HİCAZ Makamı; İdrar zorluğuna iyi gelir, cinsel yönden uyarıcı etkisi var
UŞŞAK Makamı; Kalp, karaciğer, sıtma ve mide hastalıklarının ilacı
NEVA Makamı; Gönül okşayıcıdır. Kötü düşünceleri uzaklaştırır. Kadın hastalıklarına (Irk’un nisa) iyi gelir.
HÜSEYNİ Makamı; Ferahlık verir. Çocukların kalp ve ruhlarının iltihabını söndürür. Ateş düşürür.
Ne kadar güzel seramonilerimiz varmış değil mi?
İnsan düşününce hayıflanıyor…
Evliya Çelebi’nin da Darüşşifa’da ki gözlemleri de olayı gayet net açıklıyor.
“Doğrusu musiki ilminde neva, rast, dügah, segah, çargah, suzinak makamları onlara mahsustur. (müzisyenlere) Ama zengule makamı ile buselik makamında rast karar kılsa insane hayat verir. Bütün saz ve makamlarda ruha gıda vardır.”
“Ateş-i süzan-ı firkat yaktı cism ü canımı”
İşte bir hicaz parça …Ya da
“Apansız uyanırsan gecenin bir yerinde..”
Bakın bakalım neye iyi gelirmiş.
İşin latifesi tabii ki…Unutmayalım müzik ruhun gıdasıdır diye de boşa denmemiş.
Bu arada 1500 yıllarda burada 2 göz doktorundan söz edilince o yıllarda burada göz hastalıklarına bile bakıldığını öğreniyoruz.

ÜÇ ŞEREFELİ CAMİİ (1437-1447)
O dönemin meşhur mimarlarından Mimar Muslihiddin yapmıştır. Kendisi felçliymiş. 2. Murad döneminin en önemli yapılarından. Selçuklu Mimarisi’nden, Osmanlı Mimarisi’ne geçişin ilk örneklerindendir.
Şadırvan Avlusunundört bir yanına yerleştirilmiş farklı boyut-çap-farklı geçiş unsurlarına sahip dört minaresiyle yapılan ilk uygulamadır. Birincisi camiiye adını veren üç şerefeli olanıdır. Bu minareye üç ayrı yoldan çıkılarak ilk olma özelliği taşır. Minarenin yüksekliği 81 metredir. Yani Boğaziçi Köprüsü’nden yüksek…
İki şerefeli olan minaret baklava motifli ve iki yolludur.
Avlunun arkasında sağ kısımda bulunan minaret ise tek şerefeli ve yivlidir. Bu minareden dolayo Burmalı Camii de denir.

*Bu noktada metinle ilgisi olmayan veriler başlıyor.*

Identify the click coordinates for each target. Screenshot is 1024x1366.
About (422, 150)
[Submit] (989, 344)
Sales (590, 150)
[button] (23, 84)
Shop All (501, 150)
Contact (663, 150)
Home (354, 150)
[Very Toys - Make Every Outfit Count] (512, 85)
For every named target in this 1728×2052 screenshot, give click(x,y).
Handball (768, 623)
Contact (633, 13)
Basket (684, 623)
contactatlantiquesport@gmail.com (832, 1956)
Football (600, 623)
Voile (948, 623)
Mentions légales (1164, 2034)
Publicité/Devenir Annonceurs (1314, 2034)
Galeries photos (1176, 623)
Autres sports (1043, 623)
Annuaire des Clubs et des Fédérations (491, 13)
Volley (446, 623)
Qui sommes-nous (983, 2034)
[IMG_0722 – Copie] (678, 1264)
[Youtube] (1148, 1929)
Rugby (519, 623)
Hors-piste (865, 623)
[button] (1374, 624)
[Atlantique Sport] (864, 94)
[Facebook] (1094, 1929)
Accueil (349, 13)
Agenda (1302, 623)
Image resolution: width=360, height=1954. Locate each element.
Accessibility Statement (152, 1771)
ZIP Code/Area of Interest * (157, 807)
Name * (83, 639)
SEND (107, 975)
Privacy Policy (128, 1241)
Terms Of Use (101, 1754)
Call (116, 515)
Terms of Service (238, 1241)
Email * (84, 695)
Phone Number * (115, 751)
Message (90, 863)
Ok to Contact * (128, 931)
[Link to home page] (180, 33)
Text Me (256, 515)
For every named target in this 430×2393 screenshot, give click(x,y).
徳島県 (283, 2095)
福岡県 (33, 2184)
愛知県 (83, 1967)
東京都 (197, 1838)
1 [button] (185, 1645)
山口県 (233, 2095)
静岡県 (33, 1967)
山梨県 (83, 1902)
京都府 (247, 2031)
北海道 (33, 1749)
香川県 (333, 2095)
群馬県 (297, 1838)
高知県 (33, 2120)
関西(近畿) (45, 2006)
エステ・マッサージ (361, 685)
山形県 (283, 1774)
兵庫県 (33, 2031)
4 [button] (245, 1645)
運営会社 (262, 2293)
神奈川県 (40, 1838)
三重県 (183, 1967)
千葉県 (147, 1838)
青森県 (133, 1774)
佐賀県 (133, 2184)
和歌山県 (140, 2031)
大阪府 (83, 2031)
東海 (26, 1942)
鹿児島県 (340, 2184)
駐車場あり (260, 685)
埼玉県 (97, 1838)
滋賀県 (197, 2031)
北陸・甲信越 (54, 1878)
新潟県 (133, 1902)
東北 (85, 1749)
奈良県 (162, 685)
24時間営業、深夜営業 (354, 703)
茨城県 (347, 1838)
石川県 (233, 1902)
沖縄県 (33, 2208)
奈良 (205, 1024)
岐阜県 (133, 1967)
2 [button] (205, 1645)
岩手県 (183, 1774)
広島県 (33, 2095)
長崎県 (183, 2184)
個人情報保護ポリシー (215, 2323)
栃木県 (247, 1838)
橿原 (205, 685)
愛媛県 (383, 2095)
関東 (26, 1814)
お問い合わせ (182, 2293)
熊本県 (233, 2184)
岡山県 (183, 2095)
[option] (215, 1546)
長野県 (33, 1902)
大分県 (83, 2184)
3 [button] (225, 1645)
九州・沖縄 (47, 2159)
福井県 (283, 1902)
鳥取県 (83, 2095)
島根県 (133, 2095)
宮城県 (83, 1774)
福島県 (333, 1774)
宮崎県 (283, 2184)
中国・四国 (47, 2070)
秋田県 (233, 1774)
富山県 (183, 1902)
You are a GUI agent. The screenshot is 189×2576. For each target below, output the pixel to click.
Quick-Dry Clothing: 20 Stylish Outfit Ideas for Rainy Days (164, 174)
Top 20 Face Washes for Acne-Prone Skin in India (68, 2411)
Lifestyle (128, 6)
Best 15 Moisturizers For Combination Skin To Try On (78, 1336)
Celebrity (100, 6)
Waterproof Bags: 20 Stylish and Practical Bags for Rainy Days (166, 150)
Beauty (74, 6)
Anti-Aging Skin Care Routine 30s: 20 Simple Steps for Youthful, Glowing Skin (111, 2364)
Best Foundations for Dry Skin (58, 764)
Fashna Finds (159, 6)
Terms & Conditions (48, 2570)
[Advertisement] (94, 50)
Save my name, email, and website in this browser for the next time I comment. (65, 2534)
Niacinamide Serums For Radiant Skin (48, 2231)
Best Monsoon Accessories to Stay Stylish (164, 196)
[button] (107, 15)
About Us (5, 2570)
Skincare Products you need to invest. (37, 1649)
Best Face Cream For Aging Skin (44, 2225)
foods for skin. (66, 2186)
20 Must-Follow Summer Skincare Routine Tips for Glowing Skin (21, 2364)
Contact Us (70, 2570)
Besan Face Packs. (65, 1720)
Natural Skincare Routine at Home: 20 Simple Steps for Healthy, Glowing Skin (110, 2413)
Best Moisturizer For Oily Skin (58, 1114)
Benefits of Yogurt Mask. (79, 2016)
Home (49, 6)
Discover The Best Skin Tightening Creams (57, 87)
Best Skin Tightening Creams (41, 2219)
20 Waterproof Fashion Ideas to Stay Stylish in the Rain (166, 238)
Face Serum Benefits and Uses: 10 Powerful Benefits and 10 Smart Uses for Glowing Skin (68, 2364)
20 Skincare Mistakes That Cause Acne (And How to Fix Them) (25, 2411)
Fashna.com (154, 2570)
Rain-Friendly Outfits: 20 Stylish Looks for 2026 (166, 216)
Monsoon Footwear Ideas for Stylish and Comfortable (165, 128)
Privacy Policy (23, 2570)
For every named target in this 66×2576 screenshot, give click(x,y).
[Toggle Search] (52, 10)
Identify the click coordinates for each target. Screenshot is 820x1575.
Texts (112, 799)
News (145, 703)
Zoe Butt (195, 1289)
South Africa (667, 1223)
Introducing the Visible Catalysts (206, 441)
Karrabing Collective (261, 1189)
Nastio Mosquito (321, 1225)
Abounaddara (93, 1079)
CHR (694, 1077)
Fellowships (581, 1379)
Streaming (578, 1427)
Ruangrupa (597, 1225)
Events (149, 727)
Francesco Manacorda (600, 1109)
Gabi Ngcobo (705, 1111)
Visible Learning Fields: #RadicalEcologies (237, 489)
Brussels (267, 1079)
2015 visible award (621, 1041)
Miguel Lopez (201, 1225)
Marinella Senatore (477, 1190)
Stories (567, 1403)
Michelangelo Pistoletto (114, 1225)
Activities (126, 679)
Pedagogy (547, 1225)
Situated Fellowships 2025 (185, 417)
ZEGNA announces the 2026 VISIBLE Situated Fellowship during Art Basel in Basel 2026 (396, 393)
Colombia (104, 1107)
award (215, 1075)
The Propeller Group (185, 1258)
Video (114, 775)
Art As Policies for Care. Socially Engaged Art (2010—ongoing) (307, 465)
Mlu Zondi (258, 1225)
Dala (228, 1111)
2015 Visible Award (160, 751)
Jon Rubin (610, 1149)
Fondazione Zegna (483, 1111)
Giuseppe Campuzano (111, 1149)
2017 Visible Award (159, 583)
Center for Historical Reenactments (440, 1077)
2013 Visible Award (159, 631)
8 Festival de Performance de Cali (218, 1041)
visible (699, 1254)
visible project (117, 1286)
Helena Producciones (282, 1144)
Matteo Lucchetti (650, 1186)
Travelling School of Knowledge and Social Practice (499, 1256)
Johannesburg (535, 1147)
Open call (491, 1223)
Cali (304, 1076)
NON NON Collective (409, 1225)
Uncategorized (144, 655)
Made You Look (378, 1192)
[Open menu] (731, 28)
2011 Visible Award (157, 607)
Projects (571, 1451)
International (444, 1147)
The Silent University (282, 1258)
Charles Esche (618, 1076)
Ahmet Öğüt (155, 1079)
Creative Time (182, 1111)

Camiinin kubbesi 24 metre çapındadır. 6 taşıyıcı ayağı vardır. 
Camiinin kibble yönünde ki mezarlıkta o dönemin önemli zatları (Paşa, subay, kadı, tüccar, müftü..) bulunmaktadır.
Cümle Kapısı, kubbeli ve revaklı harem avlusuyla gerçekten çok güzeldi… Ayrıca daha önce tek tek uygulanan birçok mimari tekniği yeni bir anlayışla kaynaştırarak geleceğe örnek temsil etmiştir.
Edirne Saray Kalıntıları maalesef henüz ortalarda yok… Topkapı Sarayı’ndan daha haşmetli ve büyük olduğu söylenmekte… Ancak Balkan Harbi sırasında bizim paşalardan biri düşman eline geçmesin diye saraya siyanür içirmiş. Ve topraküstünde olan bölümleri yokolmuş… Yani hazin bir sonu var.
Kadın bu duramaz…
Gider ayak şöyle bir göz ucuyla bir kapalı çarşısına da bakayım dedim.
Kapalıçarşı mantığı Ali Paşa Çarşısına uzandım.
Azıcık dolandım, frenleyemem kendimi alışveriş yaparım, sonra nasıl taşırım deyip hemen çıktım.
Edirne bu… Ne Kırkpınar’ını, ne uluslararsı ün yapmış pehlivanını, ne geleneksel mutfağını, ne çevresini, ne hamamınıi camililerini anlatmaya buradan zaman yetmez…
Siz en iyisi İstanbul’a üç saatlik yol… Atlayın otobüse gidin. Arının gelin.